The Australian Christian Lobby (ACL) is disappointed that Queensland is poised to approve a free telehealth abortion service.
The state government is reported to be planning to fund the service that would make it easier to access abortion pills in remote and regional areas.
The Sunday-Mail recently revealed that women across the state were being turned away from hospitals and faced travelling hundreds or sometimes thousands of kilometres to have a termination. Some had to seek financial assistance.
The telehealth concept is supported by peak medical bodies, but not the ACL.
Acting Managing Director Wendy Francis told Vision Radio it seems that legislation to support the service is being fast-tracked through state parliament.
“They are trying to rush it through. They do have the numbers, but they’re trying to do this with as little fanfare as possible because what they are doing is a very dangerous move for women in rural areas, particularly in Queensland where we have a lot of communities that are mainly indigenous,” she said
“I would say from the outset that abortion by telehealth is not health care. This is legalising do-it-yourself at-home abortions. We used to talk about how terrible at-home abortions were. We are legalising at-home abortions, putting women at risk by using a controversial drug with no in-person medical consultation. So we’re making abortion more prevalent and more dangerous for women. A reasonable percentage of women who take this drug need to have ongoing care because it doesn’t actually do what it’s supposed to. We are completely disregarding the health of our women,” Ms. Francis asserted.

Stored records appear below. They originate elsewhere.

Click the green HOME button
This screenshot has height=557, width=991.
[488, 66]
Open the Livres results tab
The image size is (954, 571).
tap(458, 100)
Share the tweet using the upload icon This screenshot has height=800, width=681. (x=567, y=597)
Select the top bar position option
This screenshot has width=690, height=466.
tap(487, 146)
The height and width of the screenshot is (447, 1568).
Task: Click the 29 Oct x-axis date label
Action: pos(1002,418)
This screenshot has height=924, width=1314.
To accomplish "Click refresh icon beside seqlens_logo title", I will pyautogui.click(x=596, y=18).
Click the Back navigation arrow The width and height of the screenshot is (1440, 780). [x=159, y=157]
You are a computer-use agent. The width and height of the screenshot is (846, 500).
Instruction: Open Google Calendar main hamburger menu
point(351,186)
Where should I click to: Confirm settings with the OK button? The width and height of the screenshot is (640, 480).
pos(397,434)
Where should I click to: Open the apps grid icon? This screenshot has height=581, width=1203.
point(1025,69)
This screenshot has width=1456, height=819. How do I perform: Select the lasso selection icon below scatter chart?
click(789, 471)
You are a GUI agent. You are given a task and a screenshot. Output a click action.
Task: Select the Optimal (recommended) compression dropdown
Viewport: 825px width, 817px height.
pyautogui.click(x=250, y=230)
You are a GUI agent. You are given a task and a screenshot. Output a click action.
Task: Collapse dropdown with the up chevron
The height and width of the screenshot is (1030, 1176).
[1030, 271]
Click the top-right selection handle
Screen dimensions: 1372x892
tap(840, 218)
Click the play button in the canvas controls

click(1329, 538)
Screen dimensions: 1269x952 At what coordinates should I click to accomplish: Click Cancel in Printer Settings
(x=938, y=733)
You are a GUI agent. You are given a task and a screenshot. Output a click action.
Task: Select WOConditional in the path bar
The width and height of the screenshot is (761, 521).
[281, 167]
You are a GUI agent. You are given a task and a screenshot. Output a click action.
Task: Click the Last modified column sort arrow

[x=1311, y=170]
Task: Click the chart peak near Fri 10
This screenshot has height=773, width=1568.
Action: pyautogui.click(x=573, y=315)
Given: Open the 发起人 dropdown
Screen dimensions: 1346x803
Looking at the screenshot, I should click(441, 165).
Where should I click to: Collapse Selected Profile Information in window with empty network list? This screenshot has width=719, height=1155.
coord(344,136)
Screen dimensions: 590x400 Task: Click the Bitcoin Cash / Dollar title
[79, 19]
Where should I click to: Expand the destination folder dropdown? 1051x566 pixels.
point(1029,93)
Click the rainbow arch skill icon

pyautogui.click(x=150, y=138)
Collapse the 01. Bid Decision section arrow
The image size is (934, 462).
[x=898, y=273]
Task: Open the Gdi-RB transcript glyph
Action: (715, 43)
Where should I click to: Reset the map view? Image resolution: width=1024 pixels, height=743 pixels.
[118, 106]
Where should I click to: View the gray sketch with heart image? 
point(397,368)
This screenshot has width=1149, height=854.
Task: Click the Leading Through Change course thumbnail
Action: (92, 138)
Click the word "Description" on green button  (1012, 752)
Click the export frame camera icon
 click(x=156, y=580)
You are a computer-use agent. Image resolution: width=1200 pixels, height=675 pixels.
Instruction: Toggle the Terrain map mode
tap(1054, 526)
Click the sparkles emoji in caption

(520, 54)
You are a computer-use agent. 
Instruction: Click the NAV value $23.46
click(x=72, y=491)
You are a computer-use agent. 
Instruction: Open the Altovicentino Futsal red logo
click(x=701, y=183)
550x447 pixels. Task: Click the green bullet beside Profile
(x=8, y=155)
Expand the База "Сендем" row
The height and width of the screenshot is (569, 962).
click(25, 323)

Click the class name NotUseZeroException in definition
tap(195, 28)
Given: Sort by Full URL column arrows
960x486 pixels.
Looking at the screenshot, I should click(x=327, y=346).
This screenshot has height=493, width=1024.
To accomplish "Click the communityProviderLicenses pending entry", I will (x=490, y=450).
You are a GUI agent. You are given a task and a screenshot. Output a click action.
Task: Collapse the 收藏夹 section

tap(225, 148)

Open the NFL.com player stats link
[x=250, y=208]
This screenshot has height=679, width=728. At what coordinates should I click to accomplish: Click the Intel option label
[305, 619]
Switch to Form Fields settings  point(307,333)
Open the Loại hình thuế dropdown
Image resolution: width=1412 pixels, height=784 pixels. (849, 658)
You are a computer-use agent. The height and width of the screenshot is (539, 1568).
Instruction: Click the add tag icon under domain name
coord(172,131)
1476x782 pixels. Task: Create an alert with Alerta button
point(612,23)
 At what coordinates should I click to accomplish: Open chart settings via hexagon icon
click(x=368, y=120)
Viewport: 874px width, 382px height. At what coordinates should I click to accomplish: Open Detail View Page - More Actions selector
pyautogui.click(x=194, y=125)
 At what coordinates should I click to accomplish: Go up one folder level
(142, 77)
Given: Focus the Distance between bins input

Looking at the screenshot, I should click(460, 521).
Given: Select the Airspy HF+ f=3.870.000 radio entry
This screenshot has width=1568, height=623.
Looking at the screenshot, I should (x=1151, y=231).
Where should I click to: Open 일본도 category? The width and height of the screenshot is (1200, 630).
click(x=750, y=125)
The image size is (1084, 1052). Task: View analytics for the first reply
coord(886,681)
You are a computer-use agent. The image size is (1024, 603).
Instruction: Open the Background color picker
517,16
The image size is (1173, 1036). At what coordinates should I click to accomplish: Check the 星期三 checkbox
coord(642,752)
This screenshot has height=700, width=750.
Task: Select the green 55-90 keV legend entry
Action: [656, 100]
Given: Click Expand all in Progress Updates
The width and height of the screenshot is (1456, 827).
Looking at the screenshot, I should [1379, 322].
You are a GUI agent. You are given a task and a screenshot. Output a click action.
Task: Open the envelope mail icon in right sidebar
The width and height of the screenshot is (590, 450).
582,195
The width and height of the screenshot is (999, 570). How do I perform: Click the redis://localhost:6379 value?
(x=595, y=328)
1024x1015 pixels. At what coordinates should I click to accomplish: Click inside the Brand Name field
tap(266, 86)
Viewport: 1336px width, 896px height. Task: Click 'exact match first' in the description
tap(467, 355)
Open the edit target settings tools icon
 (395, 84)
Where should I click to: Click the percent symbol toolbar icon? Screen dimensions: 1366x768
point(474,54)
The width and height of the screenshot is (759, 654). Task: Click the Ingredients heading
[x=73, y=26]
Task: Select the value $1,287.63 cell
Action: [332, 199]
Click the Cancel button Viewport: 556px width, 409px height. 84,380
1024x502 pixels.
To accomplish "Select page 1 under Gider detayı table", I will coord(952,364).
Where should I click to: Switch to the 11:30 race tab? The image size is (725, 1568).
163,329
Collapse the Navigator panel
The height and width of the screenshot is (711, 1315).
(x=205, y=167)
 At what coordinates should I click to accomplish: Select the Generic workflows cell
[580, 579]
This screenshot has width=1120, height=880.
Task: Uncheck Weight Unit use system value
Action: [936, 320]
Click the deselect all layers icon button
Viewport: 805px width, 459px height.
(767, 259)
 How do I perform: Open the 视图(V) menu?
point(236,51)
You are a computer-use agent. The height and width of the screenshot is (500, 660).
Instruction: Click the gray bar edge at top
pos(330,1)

.A Queensland Health spokesperson told the Courier Mail the government wanted to ensure women could access safe and high-quality termination of pregnancy services no matter where they lived.
“Ongoing work is under way to understand the barriers .. and provide potential solutions, including the feasibility of a collaborative telehealth model,” he said.
A spokesperson for Health Minister Yvette D’Ath told the Courier Mail the Palaszczuk Government had been consulting with stakeholders since late last year on both a Queensland Women’s Health Strategy and an associated plan on measures to improve termination services in Queensland.
“These are expected to be finalised in the coming months,” she said.